In vitro and in vivo characterization of pentamer and pp71-deficient TR3 vectors. (A) HIVgag expression and lack of pp71 and UL130 expression for TR3ΔUL82gagΔUL128-130. Lysates from MRC-5 cells infected with the indicated viruses (MOI = 0.5) for 96 h were electrophoretically separated and probed for the indicated proteins by immunoblot. The blots for each protein are shown as cropped from different parts of the same gel. (B) Viral growth in fibroblasts in the presence or absence of DAXX siRNA. MRC-5 cells were infected with the indicated viruses at MOI = 1 or 0.001 in the presence or absence of siRNA targeting DAXX. Virus titers in the supernatant were determined at the indicated days on BJ-pp71 cells. (C) Latency and reactivation in humanized mice. HuNSG mice were infected with the indicated viruses and treated with G-CSF as shown.
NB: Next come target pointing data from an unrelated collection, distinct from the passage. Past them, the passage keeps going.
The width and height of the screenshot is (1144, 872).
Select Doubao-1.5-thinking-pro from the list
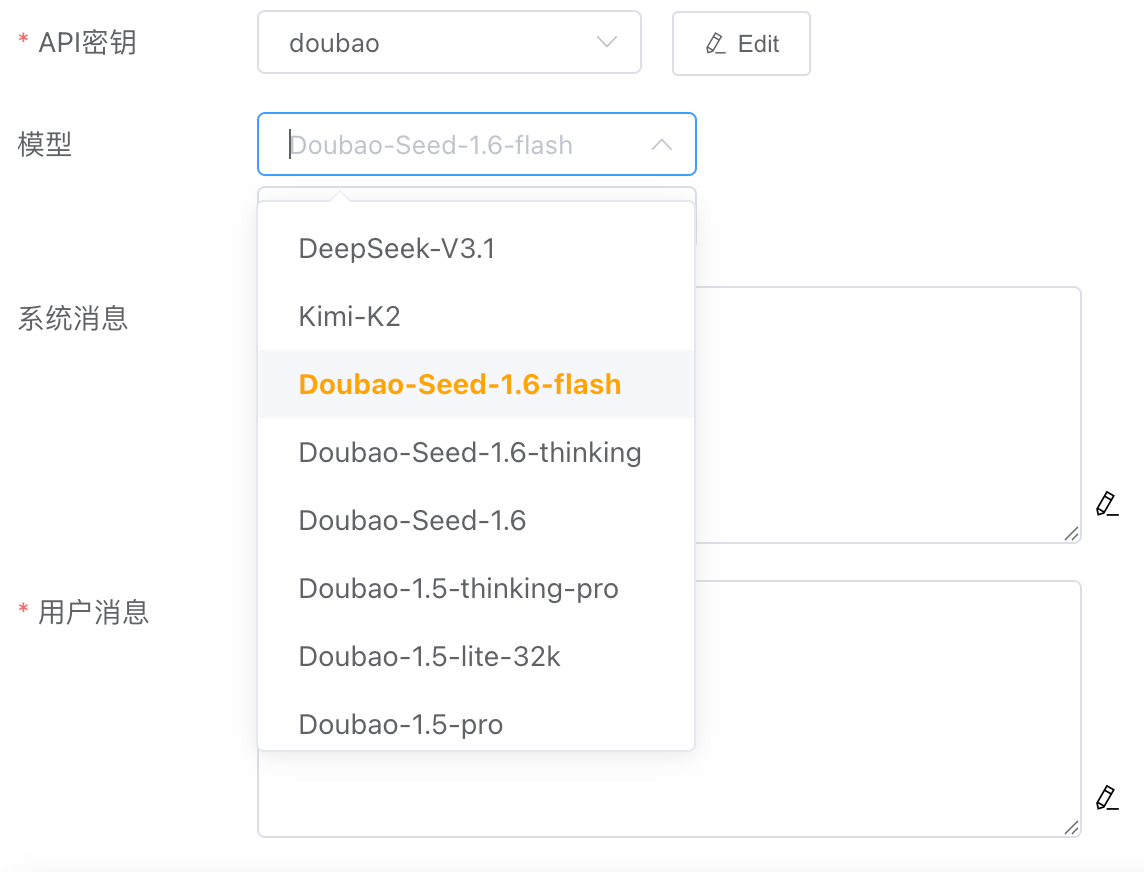click(459, 589)
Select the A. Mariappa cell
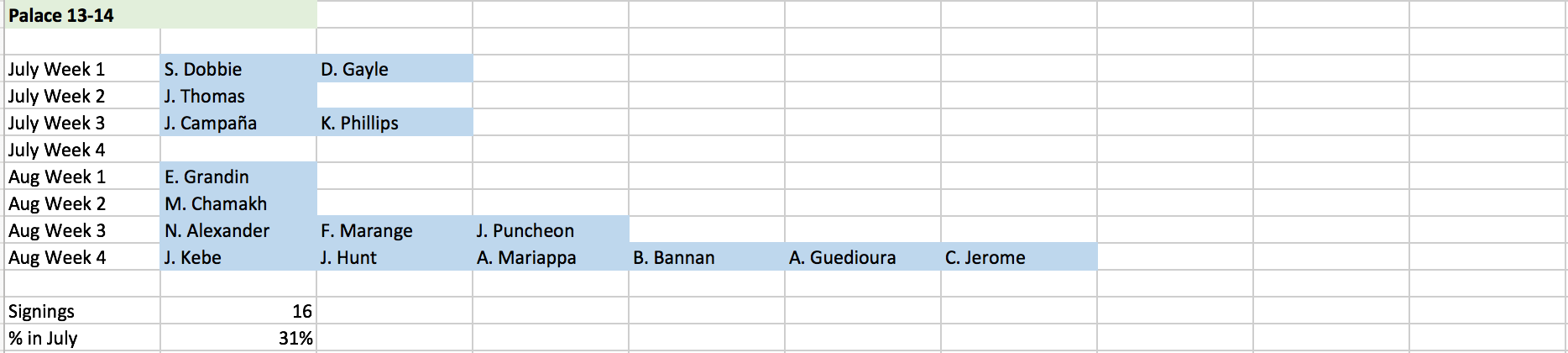Screen dimensions: 1568x353 [x=551, y=257]
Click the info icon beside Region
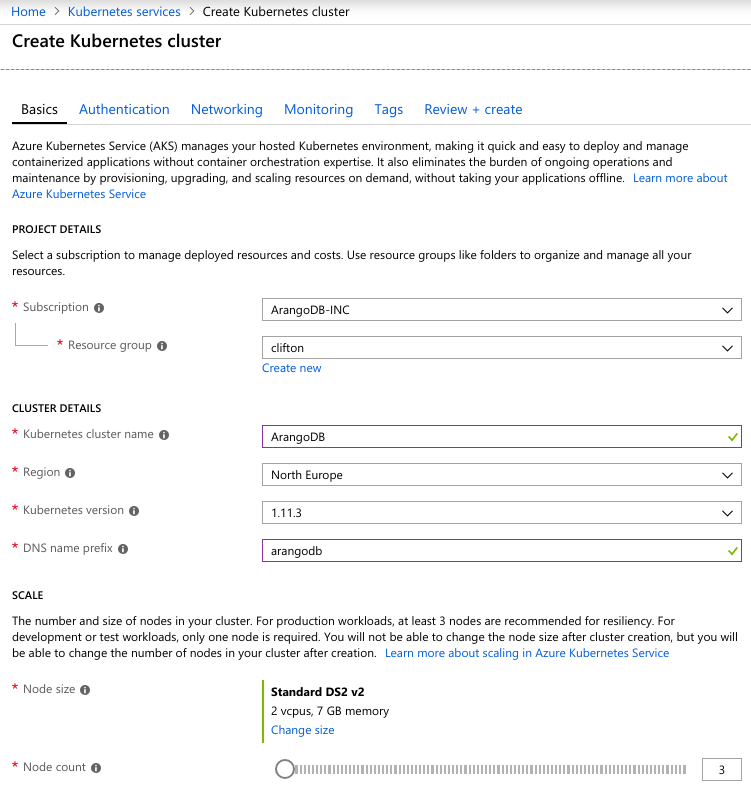The height and width of the screenshot is (799, 751). click(x=70, y=473)
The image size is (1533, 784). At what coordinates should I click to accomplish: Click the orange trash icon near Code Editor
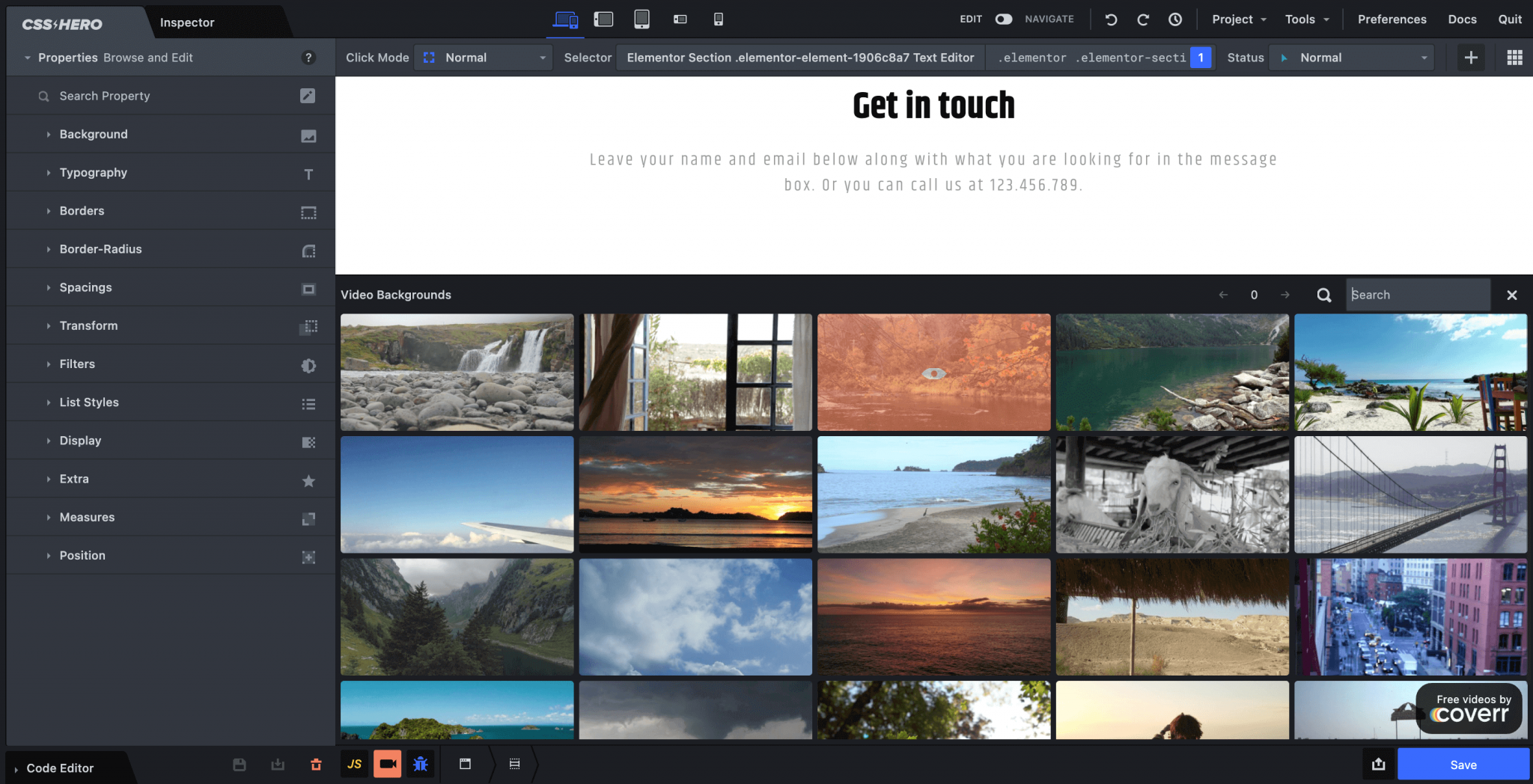tap(316, 764)
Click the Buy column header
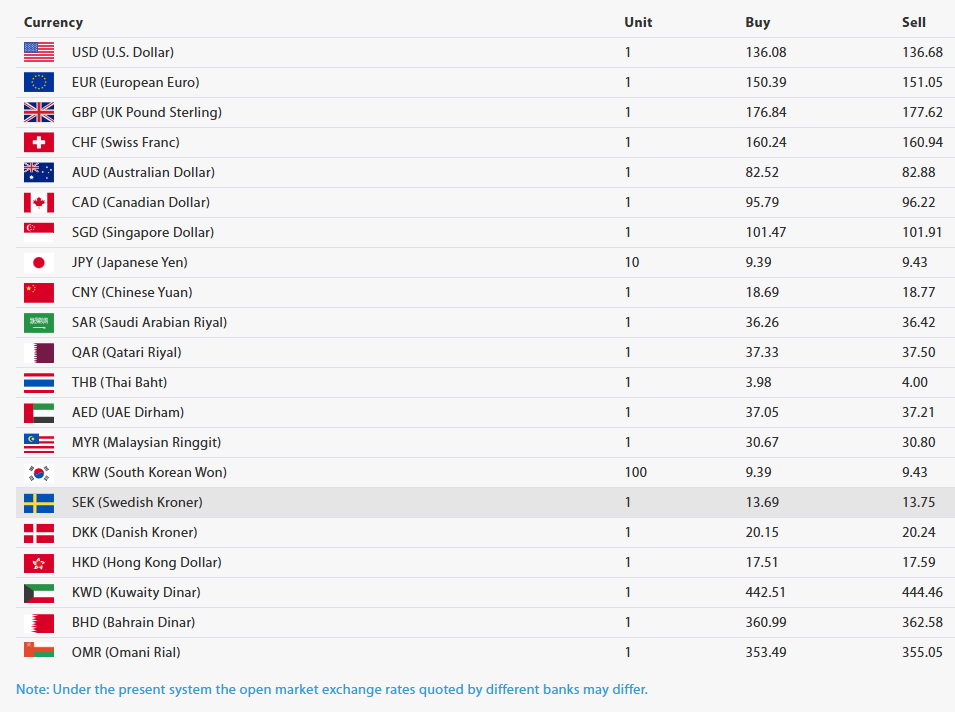This screenshot has width=955, height=712. click(x=758, y=23)
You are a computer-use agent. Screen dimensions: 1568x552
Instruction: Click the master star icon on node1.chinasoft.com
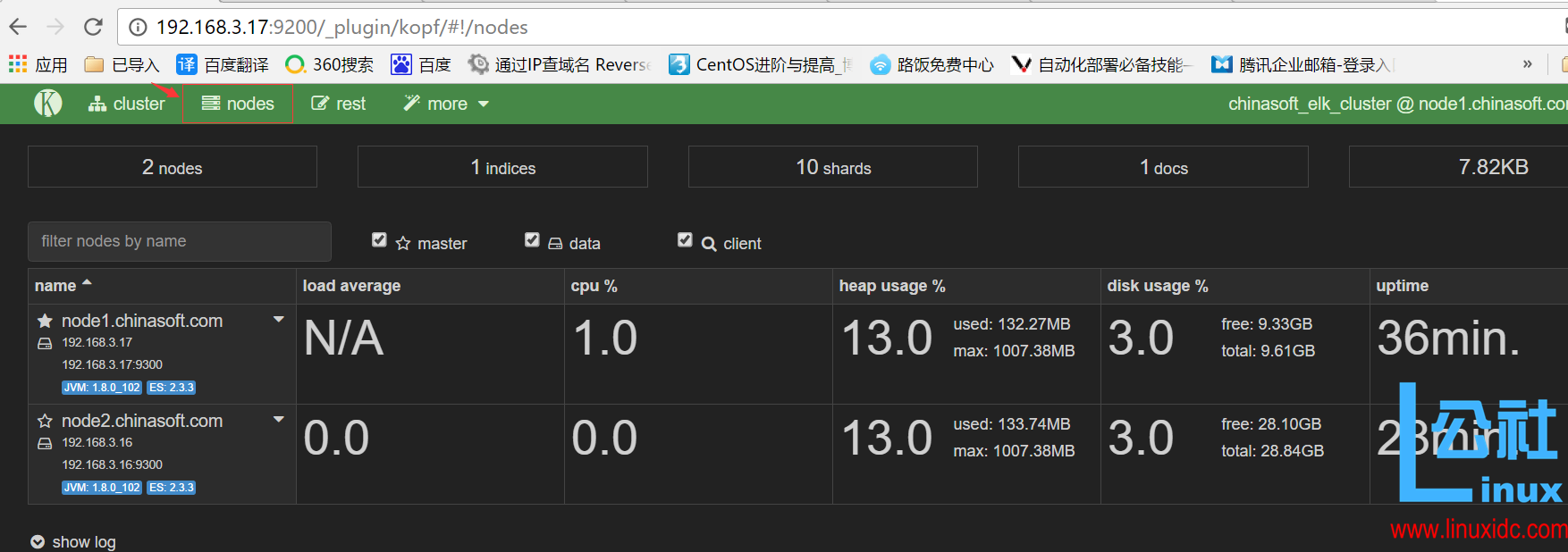click(x=45, y=321)
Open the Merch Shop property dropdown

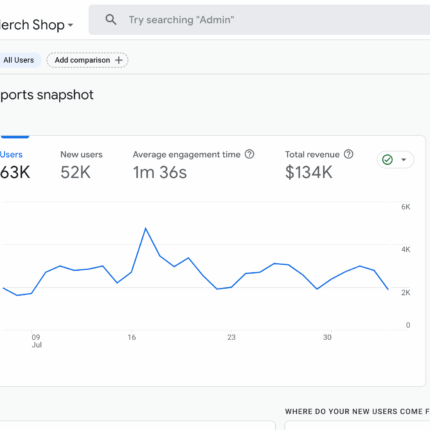(36, 25)

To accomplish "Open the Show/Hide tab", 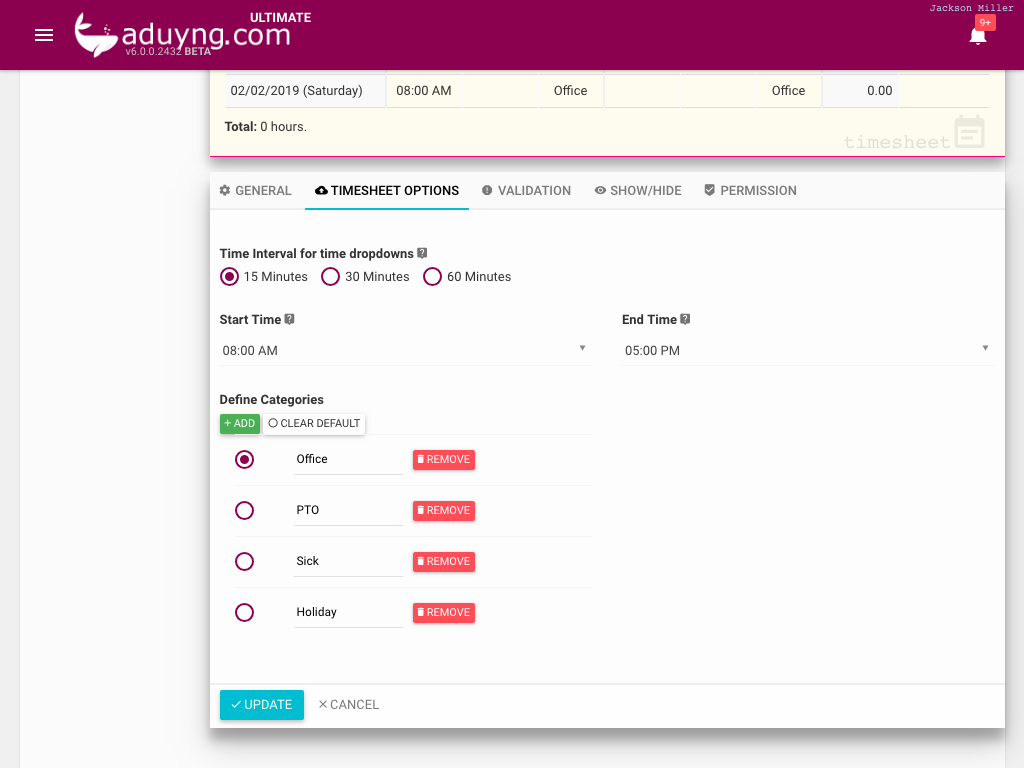I will point(637,190).
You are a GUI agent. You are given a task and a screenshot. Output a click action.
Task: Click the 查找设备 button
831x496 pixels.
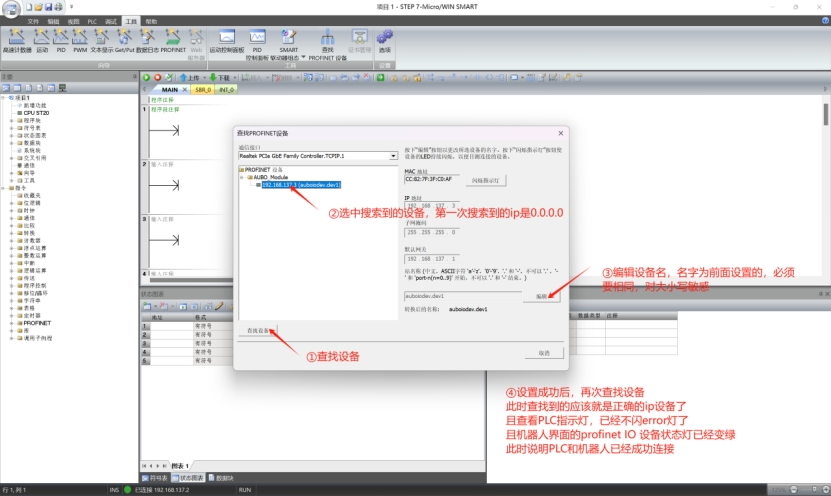pyautogui.click(x=258, y=329)
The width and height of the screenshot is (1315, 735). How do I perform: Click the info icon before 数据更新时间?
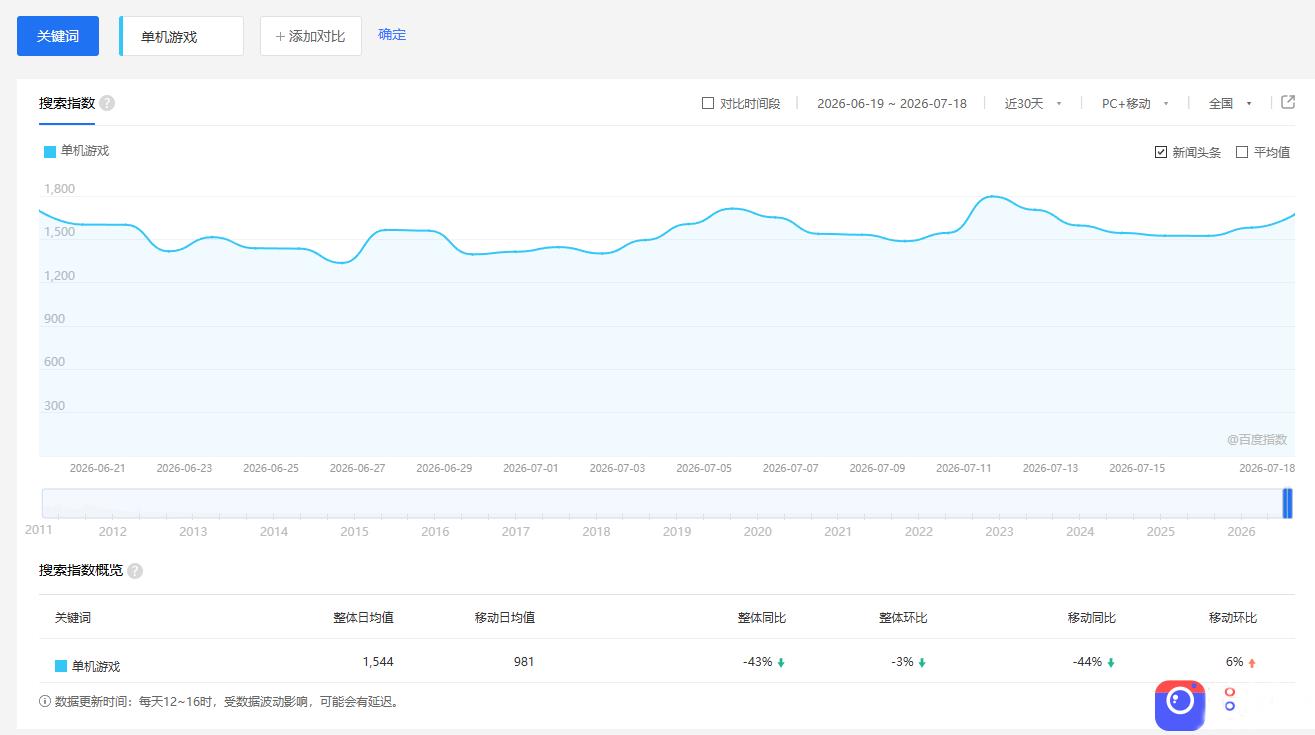[x=45, y=702]
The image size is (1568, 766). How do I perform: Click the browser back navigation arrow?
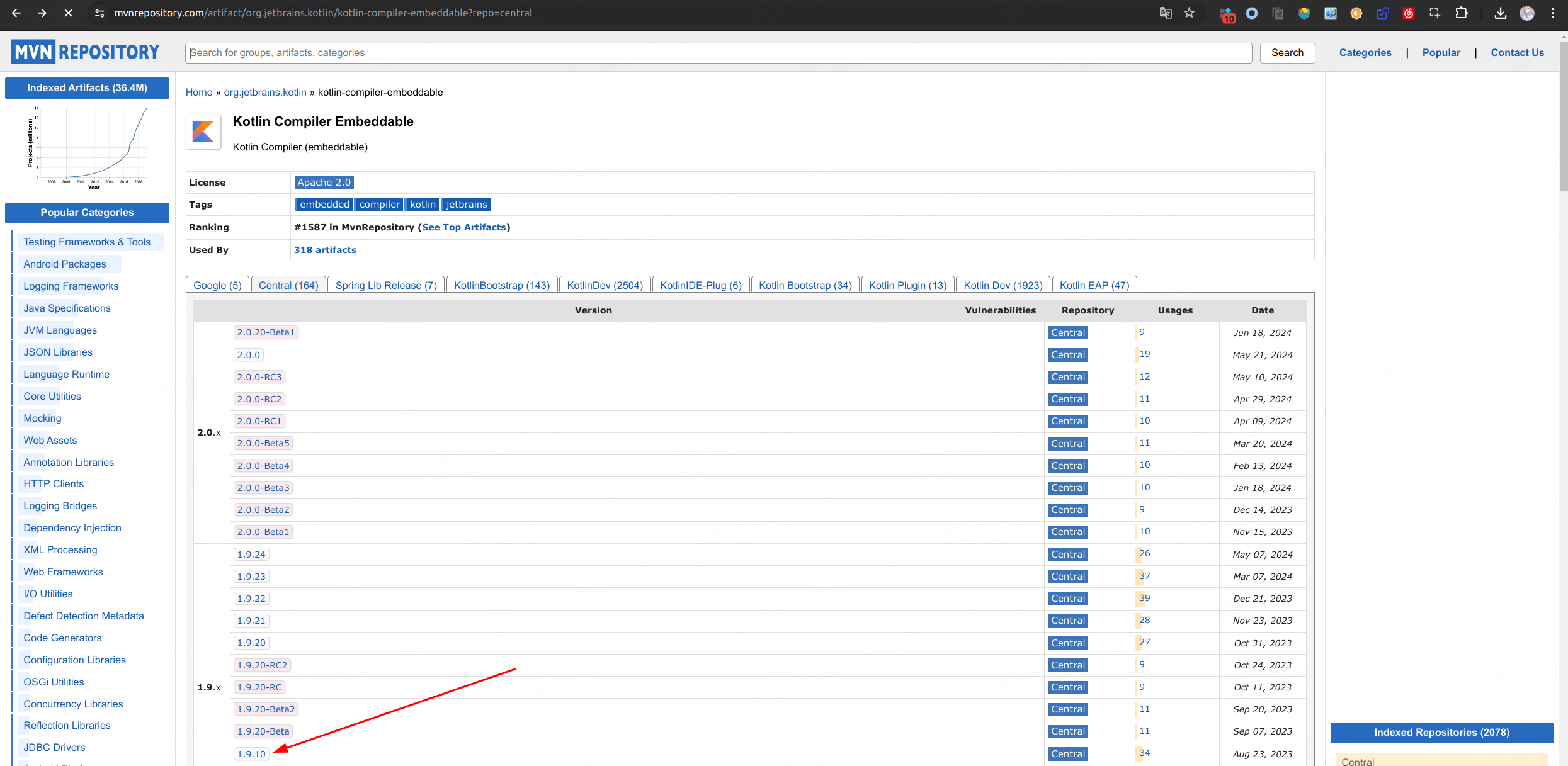(14, 13)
Infections and determination of viral genome copy numbers as well as statistical analysis were as described in Fig. 4. (D) Immunogenicity in RM. RM were inoculated with 10⁴ FFU, 5 × 10⁴ FFU, 10⁵ FFU, 5 × 10⁵ FFU, 10⁶ FFU or 5 × 10⁶ FFU (n = 2 each dose) of TR3ΔUL82gagΔUL128-130 at day 0 and HIVgag-specific or HCMV-lysate T cell responses were determined as described in Fig. 5. The frequency of responding T cells is shown as percent of total memory T cells. E) Frequency of memory populations within the HIVgag-specific CD4+ and CD8+ memory T cells in peripheral blood of all RM in (D) demonstrating HIVgag-specific T cell responses (≥1 × 10⁵ FFU inoculum). Memory differentiation state was based on CD28 vs. CCR7 expression, delineating central memory (+/+T_CM), transitional effector memory (+/− T_TrEM), and effector memory (−/− T_EM), as designated. The same colors and symbols are used in (D) and in (E) for the same animals.